Porunarāṟṟuppaṭai (பொருநராற்றுப்படை, lit. "guide for war bards") is an ancient Tamil poem and the second lay of the Pattuppattu anthology in the Sangam literature. It contains 248 lines, mostly in the akaval meter. It is one of five arruppatai genre poems, possibly the oldest one, aimed as a guide to other bards seeking a patron for their art. Set in the early Chola kingdom, describes about Uraiyur, the capital of Cholas and the Powerful King of early cholas Karikala Cholan, his early life and how he brought up the King of Chola Kingdom. It was composed by Mutattamakkanniyar sometime around 180–190 CE, states Kamil Zvelebil – a Tamil literature scholar.

The Porunararruppatai poem, also transliterated as Porunarattrupadai, is set in the context of a meeting of the poet with a "war bard" (porunar) and his wife, wherein the poet guides his hosts on how to go about meeting the Chola king, the background information about the king and his kingdom.
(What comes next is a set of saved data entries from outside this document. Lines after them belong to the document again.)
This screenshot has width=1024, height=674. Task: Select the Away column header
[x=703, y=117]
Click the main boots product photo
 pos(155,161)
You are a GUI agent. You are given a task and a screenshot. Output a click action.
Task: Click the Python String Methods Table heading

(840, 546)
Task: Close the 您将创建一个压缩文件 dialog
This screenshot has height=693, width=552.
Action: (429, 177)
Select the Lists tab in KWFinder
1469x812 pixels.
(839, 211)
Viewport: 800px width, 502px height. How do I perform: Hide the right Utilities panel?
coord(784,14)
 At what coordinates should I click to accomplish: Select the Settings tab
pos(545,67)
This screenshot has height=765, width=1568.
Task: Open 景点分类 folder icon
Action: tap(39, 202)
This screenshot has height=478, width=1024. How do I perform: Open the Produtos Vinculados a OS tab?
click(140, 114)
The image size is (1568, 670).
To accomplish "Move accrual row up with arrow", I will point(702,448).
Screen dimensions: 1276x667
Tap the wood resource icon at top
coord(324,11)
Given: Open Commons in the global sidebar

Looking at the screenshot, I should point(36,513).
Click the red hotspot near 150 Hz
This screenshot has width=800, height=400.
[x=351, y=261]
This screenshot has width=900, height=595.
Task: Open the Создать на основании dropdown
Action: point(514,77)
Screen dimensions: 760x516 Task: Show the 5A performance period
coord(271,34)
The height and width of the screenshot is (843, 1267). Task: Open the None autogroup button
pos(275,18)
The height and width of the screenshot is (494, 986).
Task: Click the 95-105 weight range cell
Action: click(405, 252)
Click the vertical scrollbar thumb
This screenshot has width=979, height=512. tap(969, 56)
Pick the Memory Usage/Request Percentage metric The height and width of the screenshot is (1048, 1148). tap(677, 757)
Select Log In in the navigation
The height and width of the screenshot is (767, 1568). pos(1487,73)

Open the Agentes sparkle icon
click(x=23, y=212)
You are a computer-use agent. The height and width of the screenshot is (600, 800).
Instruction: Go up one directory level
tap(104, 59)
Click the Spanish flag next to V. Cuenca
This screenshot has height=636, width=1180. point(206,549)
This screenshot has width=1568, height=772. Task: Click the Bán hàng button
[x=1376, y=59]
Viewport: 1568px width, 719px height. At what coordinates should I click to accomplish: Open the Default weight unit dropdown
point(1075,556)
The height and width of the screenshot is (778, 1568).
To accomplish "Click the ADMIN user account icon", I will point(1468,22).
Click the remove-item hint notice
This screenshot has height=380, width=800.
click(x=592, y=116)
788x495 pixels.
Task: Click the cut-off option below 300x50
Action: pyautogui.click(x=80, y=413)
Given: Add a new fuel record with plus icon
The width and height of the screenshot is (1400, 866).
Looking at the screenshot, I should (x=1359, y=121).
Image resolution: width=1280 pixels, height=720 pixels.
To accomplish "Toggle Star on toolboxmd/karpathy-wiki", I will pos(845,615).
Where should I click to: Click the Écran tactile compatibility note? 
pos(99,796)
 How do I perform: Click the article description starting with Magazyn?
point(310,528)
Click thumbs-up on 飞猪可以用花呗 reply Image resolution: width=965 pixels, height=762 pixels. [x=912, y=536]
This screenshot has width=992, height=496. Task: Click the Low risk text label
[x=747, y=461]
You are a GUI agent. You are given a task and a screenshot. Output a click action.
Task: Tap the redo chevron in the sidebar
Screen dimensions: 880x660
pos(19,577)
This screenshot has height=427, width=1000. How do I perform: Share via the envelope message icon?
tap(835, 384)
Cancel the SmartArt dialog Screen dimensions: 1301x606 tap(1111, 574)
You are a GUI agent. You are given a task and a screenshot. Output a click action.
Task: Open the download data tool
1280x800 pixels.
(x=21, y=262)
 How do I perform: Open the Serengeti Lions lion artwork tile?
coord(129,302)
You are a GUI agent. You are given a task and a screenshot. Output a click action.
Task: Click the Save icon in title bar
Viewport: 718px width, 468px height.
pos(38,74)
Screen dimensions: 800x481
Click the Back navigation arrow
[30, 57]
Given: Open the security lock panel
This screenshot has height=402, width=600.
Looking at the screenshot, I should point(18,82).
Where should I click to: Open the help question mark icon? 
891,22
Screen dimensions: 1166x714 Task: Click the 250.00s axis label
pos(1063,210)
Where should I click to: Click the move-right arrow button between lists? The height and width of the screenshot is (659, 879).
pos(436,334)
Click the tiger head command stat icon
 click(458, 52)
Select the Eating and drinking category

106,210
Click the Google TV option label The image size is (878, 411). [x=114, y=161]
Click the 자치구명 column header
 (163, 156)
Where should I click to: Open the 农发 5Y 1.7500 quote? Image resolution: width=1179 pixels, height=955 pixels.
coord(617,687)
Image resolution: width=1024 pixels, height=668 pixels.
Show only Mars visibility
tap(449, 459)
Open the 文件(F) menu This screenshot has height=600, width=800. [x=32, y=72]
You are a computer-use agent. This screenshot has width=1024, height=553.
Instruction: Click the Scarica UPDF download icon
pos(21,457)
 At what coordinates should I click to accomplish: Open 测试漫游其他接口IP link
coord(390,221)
The poem is notable for its two strings of similes. In the first string, the poet compares each part of the lute to different parts of the female body. For example, the surface of the lute is described as "fair belly of the pregnant woman" and the overall appearance of the musical instrument is described as "bedecked bride". In the second string of similes, a danseuse body is compared to images of nature. The poet compares, for example, her small feet to "tongue of a panting hound", her mound-of-venus to "seat of bees", her navel to "water ripple", her earlobes to "well-shaped loops of scissors". The poem also includes hyperbolic and humorous statements.

The poem is a source of historical information about the ancient Chola kingdom and king Karikala. It describes the River Kaveri along with the towns settled along its banks. The poem dedicates many lines each to four regions of the Chola kingdom, along with flora, fauna and different fruits. The Porunararruppatai is another source of the ancient Tamil culture, lifestyle, and people. For example, it mentions the town of Cholanadu and states that the inhabitants there eat meat and drink liquor, states Zvelebil. According to Chelliah, this poem suggests that the 2nd-century Tamil society ate meat, and the shift to vegetarian lifestyle happened in later centuries. The god of war Murugan, a goddess possibly Kali Kankalan, along with the ceremonial ancestral offering of red rice to crows (shraddha) are mentioned in the poem. A few lines of Porunarattrupadai allude to the rebirth and karma (ool) theories, suggestive of Brahmanical ideas.